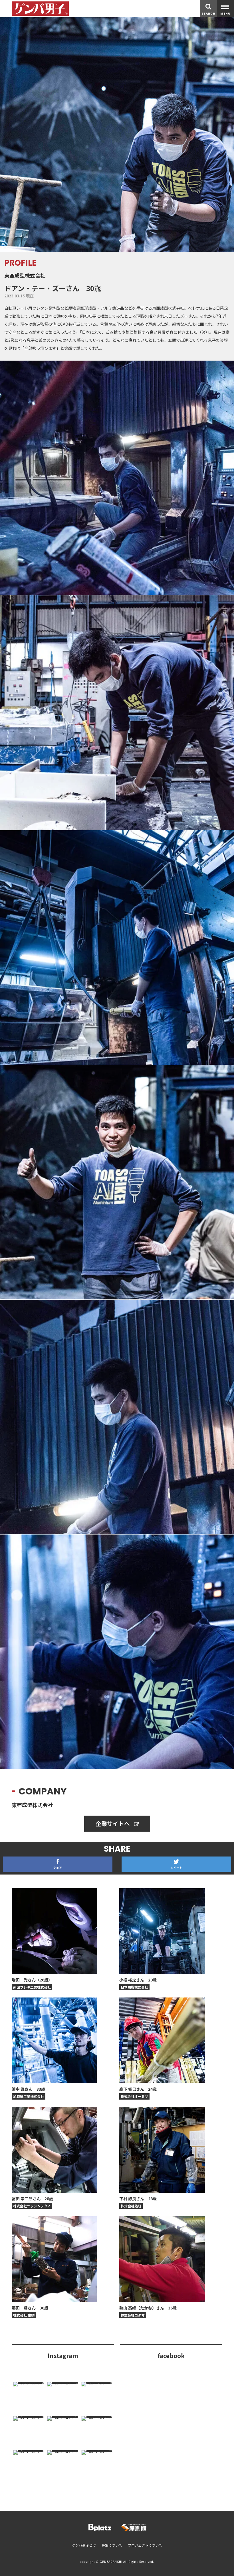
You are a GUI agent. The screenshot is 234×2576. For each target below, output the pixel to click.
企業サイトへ (113, 1823)
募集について (112, 2545)
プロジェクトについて (145, 2545)
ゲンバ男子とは (84, 2545)
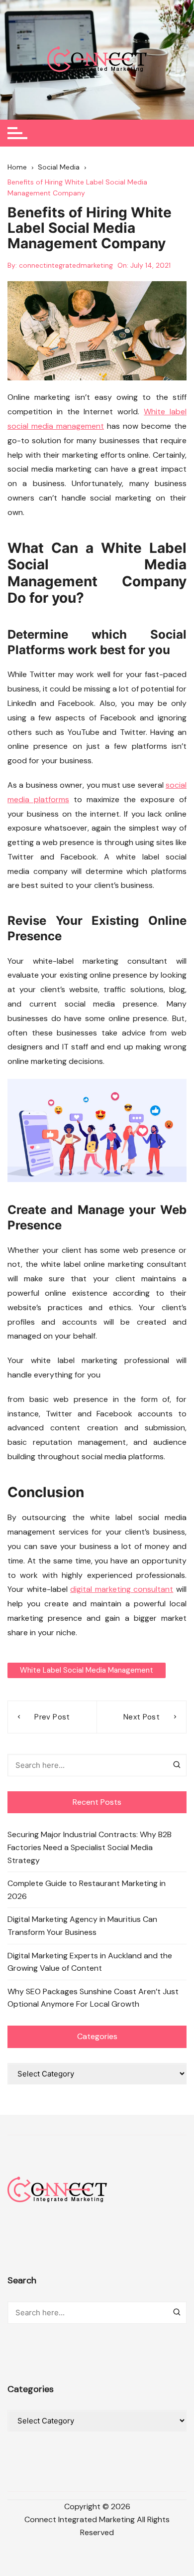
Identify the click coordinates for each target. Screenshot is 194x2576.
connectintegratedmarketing (66, 265)
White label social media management (86, 1670)
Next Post (141, 1717)
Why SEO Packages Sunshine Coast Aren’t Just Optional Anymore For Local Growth (93, 1998)
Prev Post (52, 1717)
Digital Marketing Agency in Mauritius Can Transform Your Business (82, 1925)
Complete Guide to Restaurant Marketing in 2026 (86, 1889)
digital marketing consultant (121, 1589)
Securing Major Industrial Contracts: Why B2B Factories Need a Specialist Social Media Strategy (89, 1847)
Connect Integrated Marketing (79, 2519)
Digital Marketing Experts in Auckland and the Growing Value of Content (89, 1962)
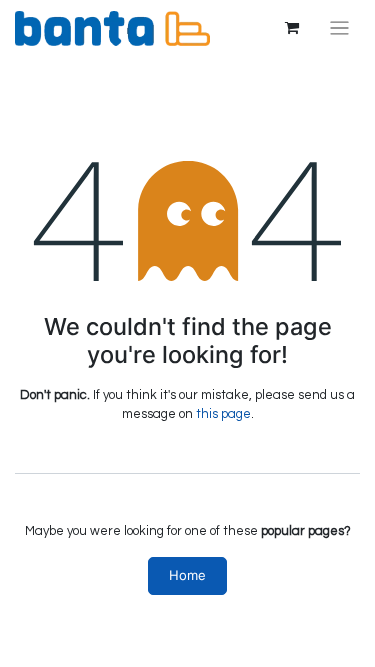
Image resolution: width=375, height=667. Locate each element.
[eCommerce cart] (292, 28)
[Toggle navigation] (339, 28)
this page (223, 414)
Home (187, 575)
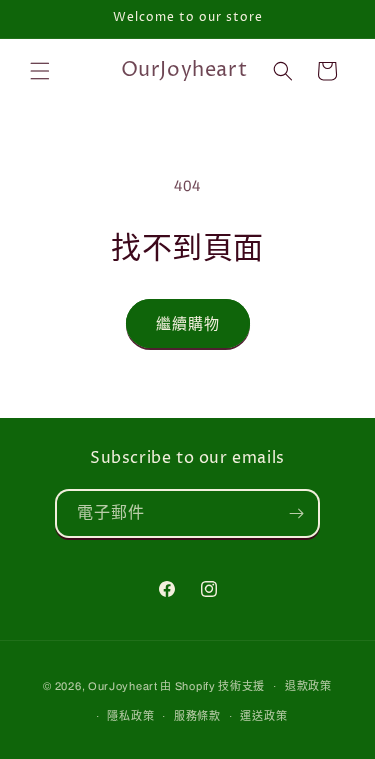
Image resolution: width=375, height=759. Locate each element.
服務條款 (197, 716)
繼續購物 (188, 324)
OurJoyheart (123, 686)
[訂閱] (296, 513)
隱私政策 (130, 716)
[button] (40, 71)
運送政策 (263, 716)
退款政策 (308, 686)
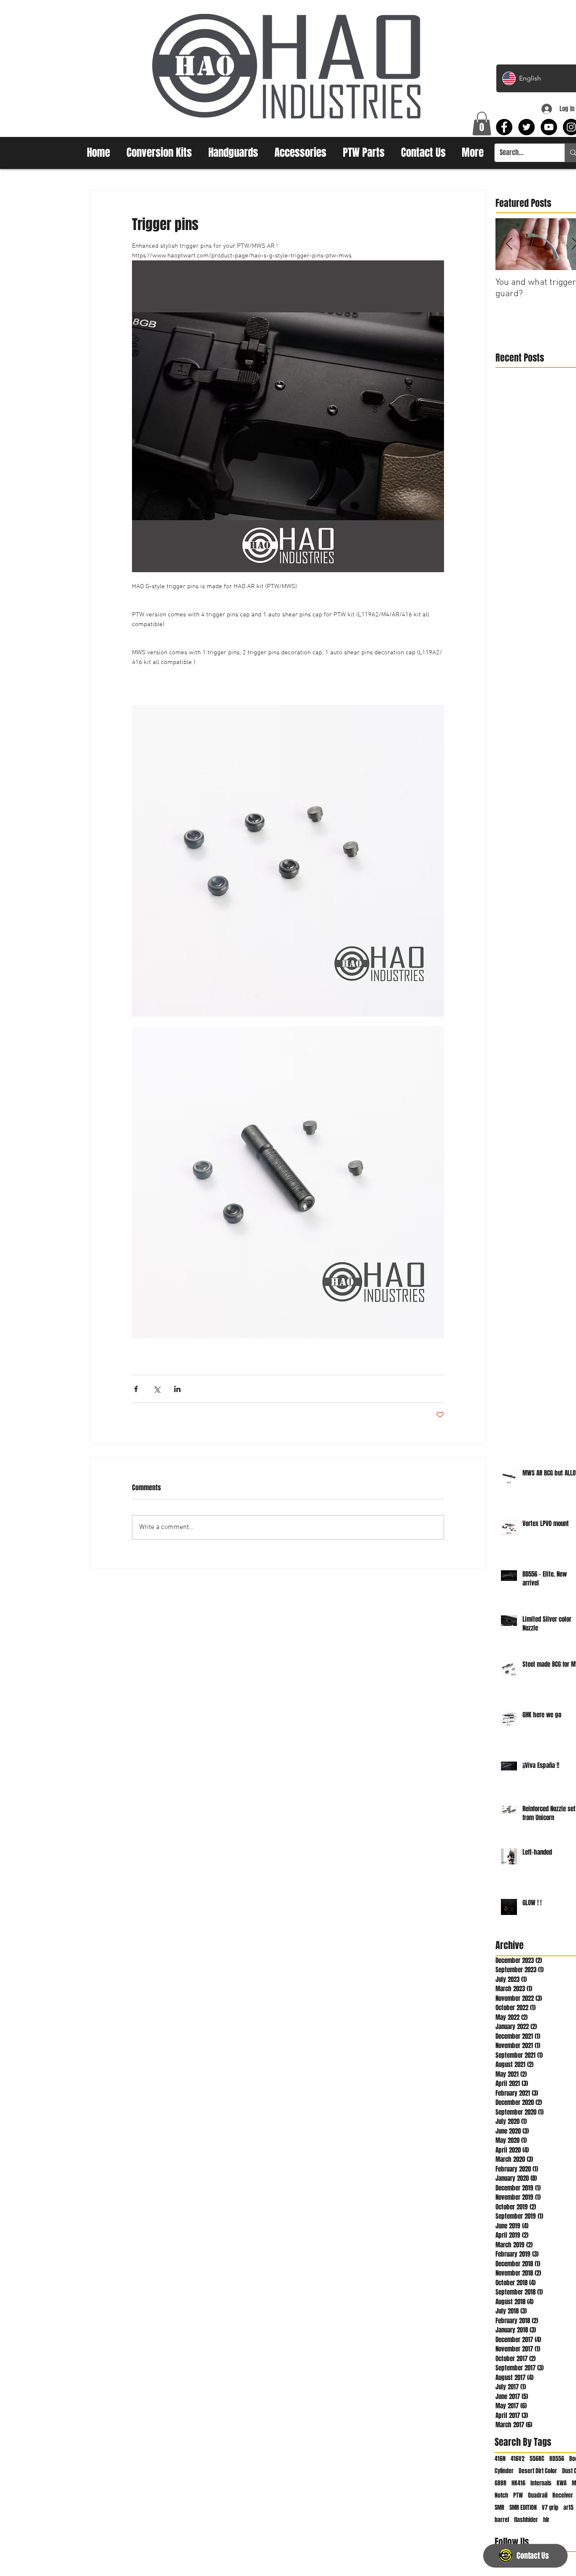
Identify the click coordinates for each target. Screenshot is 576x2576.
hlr (546, 2519)
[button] (482, 123)
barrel (502, 2519)
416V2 (518, 2458)
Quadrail (537, 2495)
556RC (537, 2458)
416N (500, 2458)
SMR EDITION (523, 2507)
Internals (541, 2483)
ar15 (568, 2507)
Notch (501, 2495)
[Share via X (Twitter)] (157, 1389)
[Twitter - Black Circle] (526, 127)
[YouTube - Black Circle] (549, 127)
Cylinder (504, 2470)
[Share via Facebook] (136, 1389)
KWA (562, 2483)
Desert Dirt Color (538, 2470)
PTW (518, 2495)
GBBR (500, 2483)
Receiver (562, 2495)
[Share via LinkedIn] (177, 1389)
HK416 (518, 2483)
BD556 (556, 2458)
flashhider (526, 2519)
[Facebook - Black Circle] (504, 127)
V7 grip (550, 2507)
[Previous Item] (509, 244)
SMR (499, 2507)
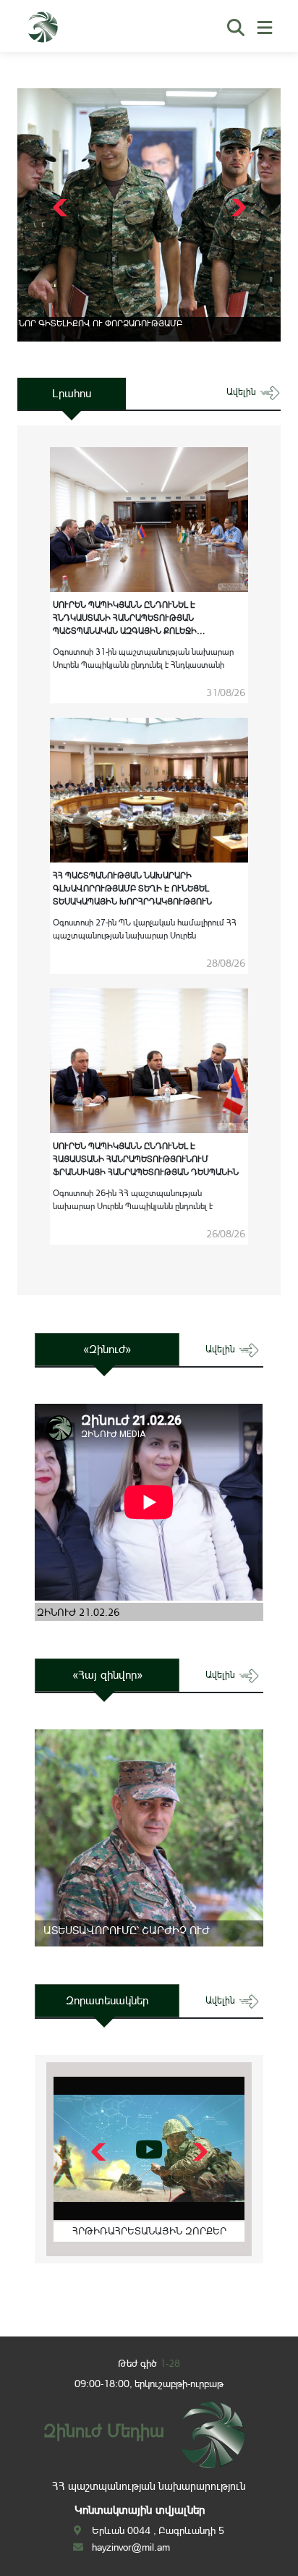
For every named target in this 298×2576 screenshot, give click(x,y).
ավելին (242, 391)
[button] (237, 207)
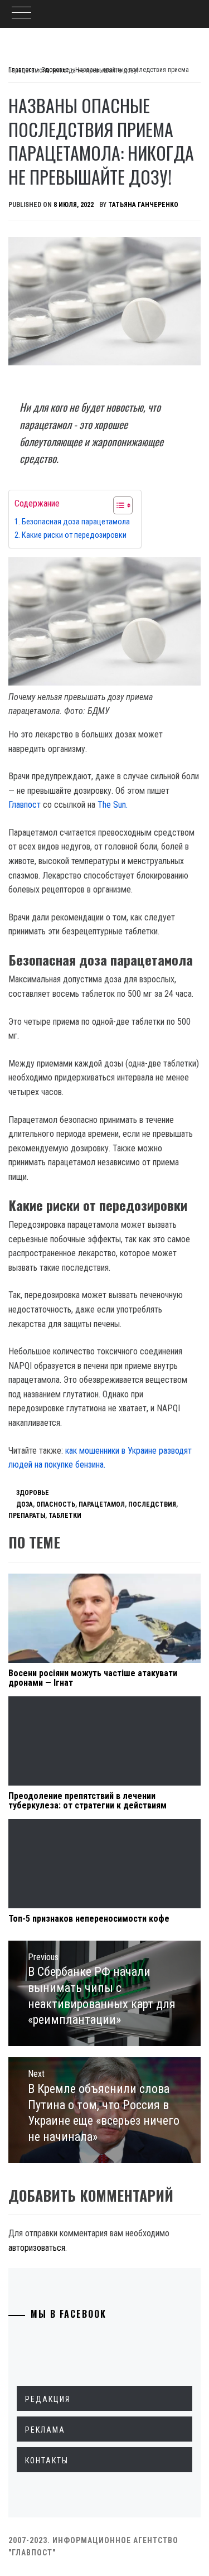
◆ ◆ ◆ ◆ ◆ ◆ ◆
-- Work order --
Look back at the entries above and repeat, unchanged, every line from the line holding "[Share via X (Twitter)] (157, 1389)" through the line holding "SMR (499, 2507)".

-- Solution to the problem --
[Share via X (Twitter)] (157, 1389)
[Twitter - Black Circle] (526, 127)
[YouTube - Black Circle] (549, 127)
Cylinder (504, 2470)
[Share via Facebook] (136, 1389)
KWA (562, 2483)
Desert Dirt Color (538, 2470)
PTW (518, 2495)
GBBR (500, 2483)
Receiver (562, 2495)
[Share via LinkedIn] (177, 1389)
HK416 (518, 2483)
BD556 (556, 2458)
flashhider (526, 2519)
[Facebook - Black Circle] (504, 127)
V7 grip (550, 2507)
[Previous Item] (509, 244)
SMR (499, 2507)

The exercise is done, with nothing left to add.